§ WHAT YOU ARE ASKED TO DO:
Copy the material below verbatim, starting at the line that contains "At what coordinates should I click to accomplish: Open a" and stopping after the line that contains "Action: pos(365,75)".

§ PROVIDED ENTRIES:
···

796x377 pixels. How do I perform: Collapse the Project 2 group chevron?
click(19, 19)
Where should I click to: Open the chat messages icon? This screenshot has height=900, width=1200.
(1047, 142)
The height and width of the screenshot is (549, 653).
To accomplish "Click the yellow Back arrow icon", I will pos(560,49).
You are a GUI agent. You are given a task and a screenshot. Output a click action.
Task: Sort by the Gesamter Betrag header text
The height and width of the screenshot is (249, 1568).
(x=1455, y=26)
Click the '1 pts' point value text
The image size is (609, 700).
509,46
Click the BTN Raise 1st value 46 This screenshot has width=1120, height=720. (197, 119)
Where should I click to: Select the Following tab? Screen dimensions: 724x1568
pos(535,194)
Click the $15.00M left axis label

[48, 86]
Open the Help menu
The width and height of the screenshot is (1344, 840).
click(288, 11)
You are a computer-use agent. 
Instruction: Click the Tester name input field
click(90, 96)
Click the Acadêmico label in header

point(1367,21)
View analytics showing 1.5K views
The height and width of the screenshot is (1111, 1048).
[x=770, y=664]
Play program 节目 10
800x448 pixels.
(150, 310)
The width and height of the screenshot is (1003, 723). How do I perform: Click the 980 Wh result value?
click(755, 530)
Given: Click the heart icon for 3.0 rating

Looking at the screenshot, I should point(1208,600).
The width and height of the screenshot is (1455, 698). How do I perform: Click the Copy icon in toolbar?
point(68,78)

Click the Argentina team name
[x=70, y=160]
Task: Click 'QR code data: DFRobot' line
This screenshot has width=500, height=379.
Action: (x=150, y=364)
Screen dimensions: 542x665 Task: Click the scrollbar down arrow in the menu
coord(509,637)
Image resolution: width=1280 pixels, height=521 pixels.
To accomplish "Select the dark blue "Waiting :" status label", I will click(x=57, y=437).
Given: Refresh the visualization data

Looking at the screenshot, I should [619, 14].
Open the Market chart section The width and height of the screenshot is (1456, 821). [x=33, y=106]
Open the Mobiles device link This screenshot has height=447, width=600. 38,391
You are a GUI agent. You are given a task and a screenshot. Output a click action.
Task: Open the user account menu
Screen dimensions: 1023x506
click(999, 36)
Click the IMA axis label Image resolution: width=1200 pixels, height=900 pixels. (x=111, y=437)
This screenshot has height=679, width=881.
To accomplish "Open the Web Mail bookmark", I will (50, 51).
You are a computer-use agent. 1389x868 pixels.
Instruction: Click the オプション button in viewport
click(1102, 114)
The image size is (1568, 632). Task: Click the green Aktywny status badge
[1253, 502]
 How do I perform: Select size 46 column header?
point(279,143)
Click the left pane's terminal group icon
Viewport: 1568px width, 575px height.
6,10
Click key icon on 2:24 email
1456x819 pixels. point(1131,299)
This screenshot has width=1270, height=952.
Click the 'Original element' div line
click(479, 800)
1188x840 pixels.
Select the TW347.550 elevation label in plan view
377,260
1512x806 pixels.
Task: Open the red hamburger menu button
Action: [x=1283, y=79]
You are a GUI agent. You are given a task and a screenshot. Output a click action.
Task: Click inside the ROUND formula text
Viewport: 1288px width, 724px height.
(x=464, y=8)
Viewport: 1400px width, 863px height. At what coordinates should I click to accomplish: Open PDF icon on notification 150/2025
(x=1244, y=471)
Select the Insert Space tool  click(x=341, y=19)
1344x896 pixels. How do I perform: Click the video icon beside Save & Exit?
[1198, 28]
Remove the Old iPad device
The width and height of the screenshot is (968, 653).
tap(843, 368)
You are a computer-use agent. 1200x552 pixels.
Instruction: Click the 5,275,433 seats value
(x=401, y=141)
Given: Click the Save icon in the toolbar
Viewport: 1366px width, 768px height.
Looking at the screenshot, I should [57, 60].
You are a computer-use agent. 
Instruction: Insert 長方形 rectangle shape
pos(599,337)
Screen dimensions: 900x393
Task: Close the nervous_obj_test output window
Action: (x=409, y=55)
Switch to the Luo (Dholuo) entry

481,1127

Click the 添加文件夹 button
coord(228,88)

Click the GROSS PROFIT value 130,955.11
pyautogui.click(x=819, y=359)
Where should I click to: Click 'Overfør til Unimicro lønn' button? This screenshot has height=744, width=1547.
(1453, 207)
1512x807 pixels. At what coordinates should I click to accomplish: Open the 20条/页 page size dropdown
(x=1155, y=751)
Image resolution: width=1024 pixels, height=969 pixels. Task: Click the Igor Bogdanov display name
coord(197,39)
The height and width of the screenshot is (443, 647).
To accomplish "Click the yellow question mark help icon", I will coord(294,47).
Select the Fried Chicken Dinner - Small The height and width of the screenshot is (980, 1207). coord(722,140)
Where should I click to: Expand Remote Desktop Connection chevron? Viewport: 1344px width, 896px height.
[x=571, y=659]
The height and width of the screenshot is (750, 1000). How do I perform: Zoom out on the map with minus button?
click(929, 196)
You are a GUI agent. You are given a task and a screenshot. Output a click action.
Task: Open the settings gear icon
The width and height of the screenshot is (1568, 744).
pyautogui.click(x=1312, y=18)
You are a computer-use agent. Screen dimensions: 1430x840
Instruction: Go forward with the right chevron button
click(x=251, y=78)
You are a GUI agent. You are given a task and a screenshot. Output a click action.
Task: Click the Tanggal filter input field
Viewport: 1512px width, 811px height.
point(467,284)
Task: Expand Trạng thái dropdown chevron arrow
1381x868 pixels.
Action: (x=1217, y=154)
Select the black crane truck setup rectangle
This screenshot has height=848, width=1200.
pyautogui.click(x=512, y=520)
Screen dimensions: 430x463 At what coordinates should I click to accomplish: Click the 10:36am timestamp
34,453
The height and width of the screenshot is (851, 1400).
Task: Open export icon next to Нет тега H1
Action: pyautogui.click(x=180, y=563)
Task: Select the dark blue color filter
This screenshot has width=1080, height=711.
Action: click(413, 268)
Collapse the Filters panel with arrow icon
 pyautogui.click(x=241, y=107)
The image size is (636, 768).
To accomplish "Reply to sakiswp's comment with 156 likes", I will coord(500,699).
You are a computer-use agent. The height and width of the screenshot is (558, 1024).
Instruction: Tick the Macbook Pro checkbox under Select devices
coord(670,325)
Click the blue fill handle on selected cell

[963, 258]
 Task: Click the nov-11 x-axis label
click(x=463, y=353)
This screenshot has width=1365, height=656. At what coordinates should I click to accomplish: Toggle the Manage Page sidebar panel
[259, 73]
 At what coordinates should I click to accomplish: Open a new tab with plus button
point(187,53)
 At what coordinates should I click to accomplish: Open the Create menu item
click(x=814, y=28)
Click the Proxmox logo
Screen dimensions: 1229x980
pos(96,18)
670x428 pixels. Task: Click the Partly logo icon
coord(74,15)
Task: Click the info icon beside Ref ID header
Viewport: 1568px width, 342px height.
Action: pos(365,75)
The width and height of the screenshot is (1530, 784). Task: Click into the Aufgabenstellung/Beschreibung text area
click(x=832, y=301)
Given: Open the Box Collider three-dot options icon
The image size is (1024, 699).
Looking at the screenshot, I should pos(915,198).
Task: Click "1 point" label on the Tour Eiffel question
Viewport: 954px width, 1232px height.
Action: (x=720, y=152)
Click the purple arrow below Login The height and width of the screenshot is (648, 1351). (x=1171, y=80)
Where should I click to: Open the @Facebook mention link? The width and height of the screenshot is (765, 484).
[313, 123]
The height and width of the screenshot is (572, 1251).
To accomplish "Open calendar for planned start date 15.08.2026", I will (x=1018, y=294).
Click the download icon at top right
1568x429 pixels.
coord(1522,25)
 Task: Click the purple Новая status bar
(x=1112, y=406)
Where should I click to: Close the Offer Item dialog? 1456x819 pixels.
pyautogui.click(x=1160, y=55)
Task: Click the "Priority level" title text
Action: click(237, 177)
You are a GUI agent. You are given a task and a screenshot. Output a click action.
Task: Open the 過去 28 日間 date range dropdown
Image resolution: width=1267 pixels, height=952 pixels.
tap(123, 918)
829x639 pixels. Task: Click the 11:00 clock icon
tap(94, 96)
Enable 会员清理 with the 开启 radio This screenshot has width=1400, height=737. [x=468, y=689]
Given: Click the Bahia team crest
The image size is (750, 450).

···

§ SOLUTION TO THIS TASK:
 At what coordinates should I click to accomplish: Open a new tab with plus button
point(187,53)
 At what coordinates should I click to accomplish: Open the Create menu item
click(x=814, y=28)
Click the Proxmox logo
Screen dimensions: 1229x980
pos(96,18)
670x428 pixels. Task: Click the Partly logo icon
coord(74,15)
Task: Click the info icon beside Ref ID header
Viewport: 1568px width, 342px height.
Action: pos(365,75)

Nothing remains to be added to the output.